Washington, DC—The National Council of Farmer Cooperatives today expressed its disappointment in President Bush’s veto of the Food, Conservation and Energy Act of 2008, the official title of the 2008 farm bill, and called on Congress to immediately vote to override such action.
“We are very disappointed the Administration chose to veto this important legislation —approved by broad, bipartisan margins in both the House and Senate—that will maintain a strong safety net for America’s farmers while also dramatically increasing funding for such critical policy objectives as conservation, nutrition, and next-generation renewable fuels,” said NCFC President Jean-Mari Peltier. “This bill also represents a well-balanced approach to help meet the needs of consumers at home and abroad.
“Importantly, the bill also continues to recognize the important role that farmer-owned cooperatives play on behalf of their producer members and in helping to achieve important policy objectives, including under a new conservation initiative.
“Therefore, NCFC calls on both the House and Senate to override the President’s veto.”
Such action, the NCFC President added, will help ensure “that U.S. agriculture continues to be able to meet the growing demand for food, fiber, feed and fuel and to remain competitive in a changing global marketplace.”
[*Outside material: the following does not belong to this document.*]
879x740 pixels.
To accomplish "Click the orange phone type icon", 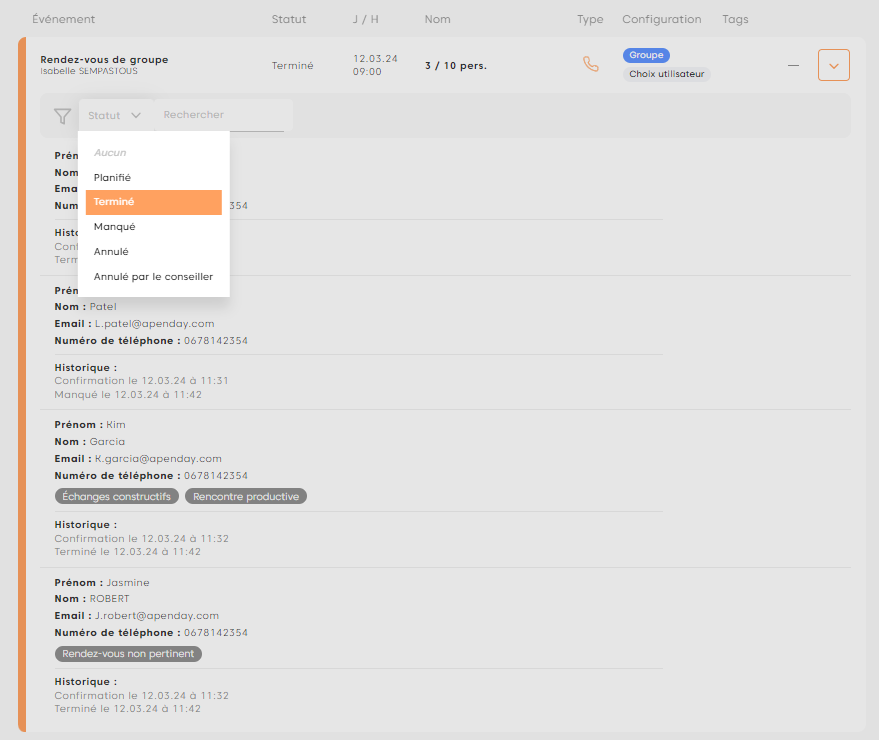I will click(x=591, y=64).
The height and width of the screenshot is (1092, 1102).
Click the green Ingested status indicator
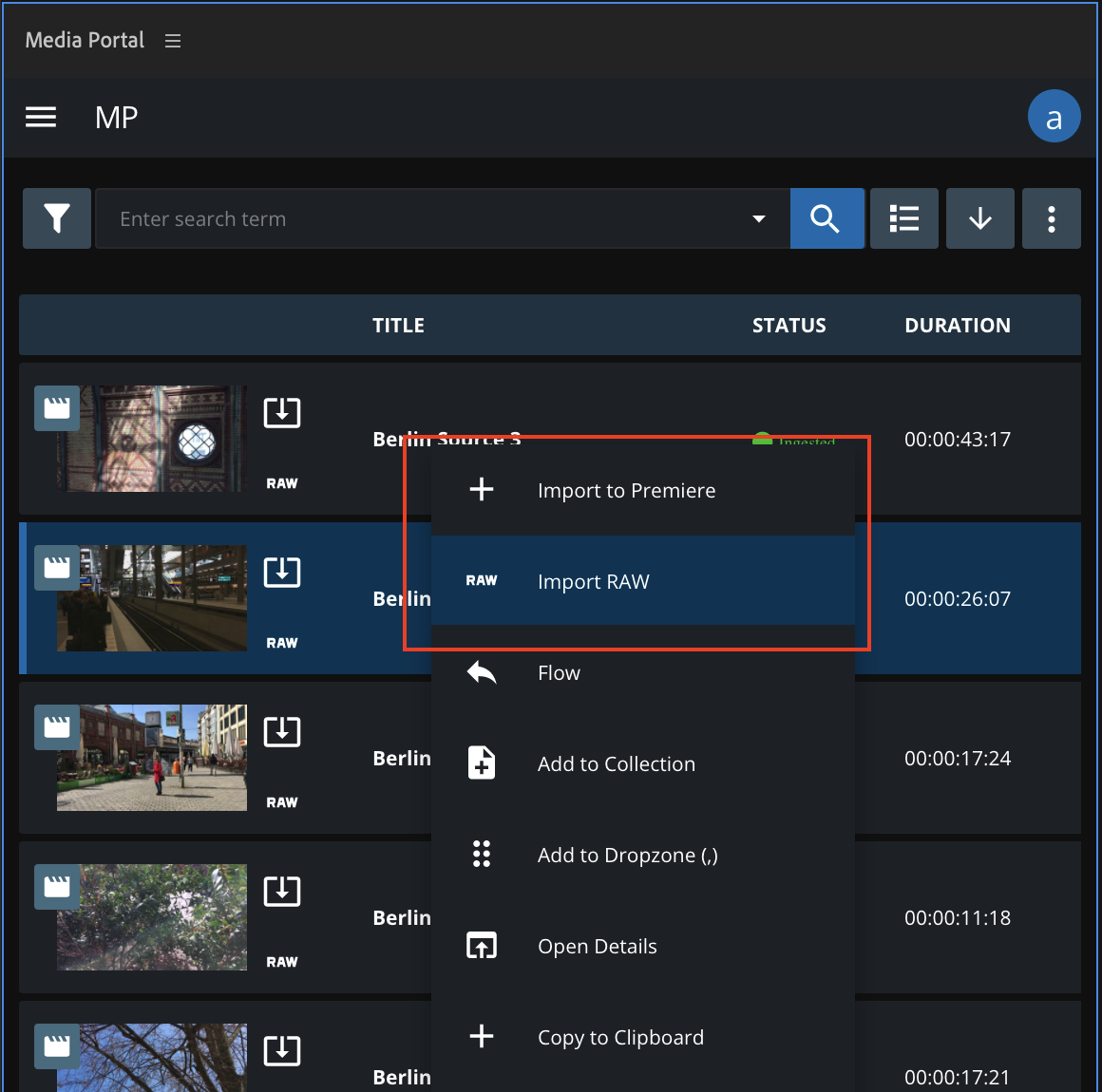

NCFC is a national association representing America’s farmer cooperatives. There are nearly 3,000 farmer cooperatives across the U.S. whose members include a majority of our nation’s more than 2 million farmers, ranchers and growers. These farmer cooperative businesses handle, process, and market agricultural commodities and related products; furnish farm supplies; and provide credit and associated financial services. Earnings from these activities are returned to their members on a patronage basis. Farmer cooperatives also provide jobs for nearly 250,000 Americans, many in rural areas, with a combined payroll of over $8 billion.